Another application of Philippians is the need for Christians to be united in humility. We are united with Christ, and we need to strive to be united to one another in the same way. Paul reminds us to be “of the same mind, having the same love, being in full accord and of one mind” and to put away conceit and selfishness, “in humility count others more significant than yourselves” looking out for the interest of others and caring for one another (Philippians 2:2-4). There would be far less conflict in churches today if we all took to heart Paul’s advice.
Another application of Philippians is that of the joy and rejoicing which are found throughout his letter. He rejoices that Christ is being proclaimed (Philippians 1:8); he rejoices in his persecution (Philippians 2:18); he exhorts others to rejoice in the Lord (Philippians 3:1); and he refers to the Philippian brothers as his “joy and crown” (Philippians 4:1). He sums up with this exhortation to believers: “Rejoice in the Lord always; again I will say, rejoice” (Philippians 4:4-7). As believers, we can rejoice and experience the peace of God by casting all our cares on Him, if “in everything by prayer and supplication with thanksgiving let [our] requests be made known to God” (Philippians 4:6). Paul’s joy, in spite of persecution and imprisonment, comes shining through this letter, and the same joy he experienced can be found in us when we center our thoughts on the Lord (Philippians 4:8).

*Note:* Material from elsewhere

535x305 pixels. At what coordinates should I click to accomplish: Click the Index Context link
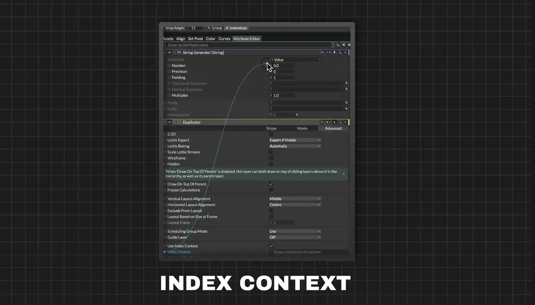(178, 251)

- Take a few minutes to read aloud the Scripture from Acts 19:23-30, Ephesians 1:1-14, 2:8-10, 4:1-3, 4:17-24, 5:22-26, 2 Corinthians 11:21-28, Philippians 1:1-8, 1:12-14, 3:7-9, 4:10-13, 4:19, 2:12-16. What verses or ideas stand out to you from these passages? What questions do you have? What “next step” are you considering as a result of your interaction with God’s Word?
- How are you doing in this current season of your life? What about your life is encouraging to you or discouraging to you in this current season?
- Through Paul’s boldness with the Gospel message, other Christ-followers around him were emboldened to share their faith. Is there anyone in your life that has encouraged you by how they have lived out their faith?
- What does it mean for you to be content in Christ? In what areas do you find it is most challenging for you to be satisfied with who you are, what you have, and where you are going?
- How does being content in our lives as Christ-followers show others the truth of the Gospel?